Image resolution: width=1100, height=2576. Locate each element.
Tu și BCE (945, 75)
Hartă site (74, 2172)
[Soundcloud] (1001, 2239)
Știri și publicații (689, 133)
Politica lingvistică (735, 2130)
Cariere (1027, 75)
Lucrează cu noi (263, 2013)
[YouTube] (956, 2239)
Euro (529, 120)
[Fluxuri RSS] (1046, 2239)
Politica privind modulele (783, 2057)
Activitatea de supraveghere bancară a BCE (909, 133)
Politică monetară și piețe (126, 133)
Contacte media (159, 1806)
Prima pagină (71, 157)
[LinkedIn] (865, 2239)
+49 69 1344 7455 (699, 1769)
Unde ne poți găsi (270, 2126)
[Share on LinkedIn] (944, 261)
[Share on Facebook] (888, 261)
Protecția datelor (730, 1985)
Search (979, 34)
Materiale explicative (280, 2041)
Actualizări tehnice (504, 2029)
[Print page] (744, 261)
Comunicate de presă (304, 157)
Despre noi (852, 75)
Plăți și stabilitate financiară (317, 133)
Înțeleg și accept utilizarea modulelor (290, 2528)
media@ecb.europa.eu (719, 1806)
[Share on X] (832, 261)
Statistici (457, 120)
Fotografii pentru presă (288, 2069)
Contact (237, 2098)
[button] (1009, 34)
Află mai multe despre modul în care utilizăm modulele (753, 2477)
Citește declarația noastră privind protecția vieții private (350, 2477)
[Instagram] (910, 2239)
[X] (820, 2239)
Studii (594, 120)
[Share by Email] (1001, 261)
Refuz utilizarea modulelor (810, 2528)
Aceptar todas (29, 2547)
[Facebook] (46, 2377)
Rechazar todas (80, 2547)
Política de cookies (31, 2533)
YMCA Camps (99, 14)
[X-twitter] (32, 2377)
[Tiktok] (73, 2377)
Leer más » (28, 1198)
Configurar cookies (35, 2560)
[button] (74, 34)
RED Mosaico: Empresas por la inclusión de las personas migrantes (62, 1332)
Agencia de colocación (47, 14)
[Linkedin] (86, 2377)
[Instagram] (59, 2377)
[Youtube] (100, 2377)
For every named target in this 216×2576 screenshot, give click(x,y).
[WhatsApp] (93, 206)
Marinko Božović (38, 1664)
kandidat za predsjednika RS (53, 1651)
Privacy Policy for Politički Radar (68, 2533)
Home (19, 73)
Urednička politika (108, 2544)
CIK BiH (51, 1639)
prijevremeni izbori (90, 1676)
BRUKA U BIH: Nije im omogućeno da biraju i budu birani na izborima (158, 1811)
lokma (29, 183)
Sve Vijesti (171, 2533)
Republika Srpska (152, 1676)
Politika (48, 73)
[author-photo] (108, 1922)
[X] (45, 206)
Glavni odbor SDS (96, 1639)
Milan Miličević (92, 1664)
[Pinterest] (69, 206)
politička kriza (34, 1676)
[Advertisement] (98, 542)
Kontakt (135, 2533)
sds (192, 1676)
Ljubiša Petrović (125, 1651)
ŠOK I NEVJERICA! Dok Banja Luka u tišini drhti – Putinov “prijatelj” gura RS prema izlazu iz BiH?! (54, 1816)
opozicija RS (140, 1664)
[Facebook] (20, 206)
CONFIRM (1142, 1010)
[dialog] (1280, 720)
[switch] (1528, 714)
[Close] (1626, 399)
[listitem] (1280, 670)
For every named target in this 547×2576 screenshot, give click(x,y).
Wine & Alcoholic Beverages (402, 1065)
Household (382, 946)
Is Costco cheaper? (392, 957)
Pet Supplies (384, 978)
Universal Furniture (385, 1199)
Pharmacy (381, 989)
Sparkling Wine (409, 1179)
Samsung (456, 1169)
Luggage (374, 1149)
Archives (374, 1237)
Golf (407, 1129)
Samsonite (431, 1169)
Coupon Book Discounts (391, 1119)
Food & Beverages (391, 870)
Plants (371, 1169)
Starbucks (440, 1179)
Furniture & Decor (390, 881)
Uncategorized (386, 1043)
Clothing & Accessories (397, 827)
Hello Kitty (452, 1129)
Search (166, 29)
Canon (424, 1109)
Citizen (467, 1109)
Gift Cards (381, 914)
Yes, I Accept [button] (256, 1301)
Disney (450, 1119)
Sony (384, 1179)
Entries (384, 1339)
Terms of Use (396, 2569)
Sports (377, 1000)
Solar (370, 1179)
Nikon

__Task goal__
With the line holding "Prima pagină (71, 157)" as the first and the line holding "Citește declarația noastră" as the last, set down that range of the entries above exactly, and nothing else.

__Reply__
Prima pagină (71, 157)
[LinkedIn] (865, 2239)
+49 69 1344 7455 (699, 1769)
Unde ne poți găsi (270, 2126)
[Share on LinkedIn] (944, 261)
[Share on Facebook] (888, 261)
Protecția datelor (730, 1985)
Search (979, 34)
Materiale explicative (280, 2041)
Actualizări tehnice (504, 2029)
[Print page] (744, 261)
Comunicate de presă (304, 157)
Despre noi (852, 75)
Plăți și stabilitate financiară (317, 133)
Înțeleg și accept utilizarea modulelor (290, 2528)
media@ecb.europa.eu (719, 1806)
[Share on X] (832, 261)
Statistici (457, 120)
Fotografii pentru presă (288, 2069)
Contact (237, 2098)
[button] (1009, 34)
Află mai multe despre modul în care utilizăm modulele (753, 2477)
Citește declarația noastră privind protecția vieții private (350, 2477)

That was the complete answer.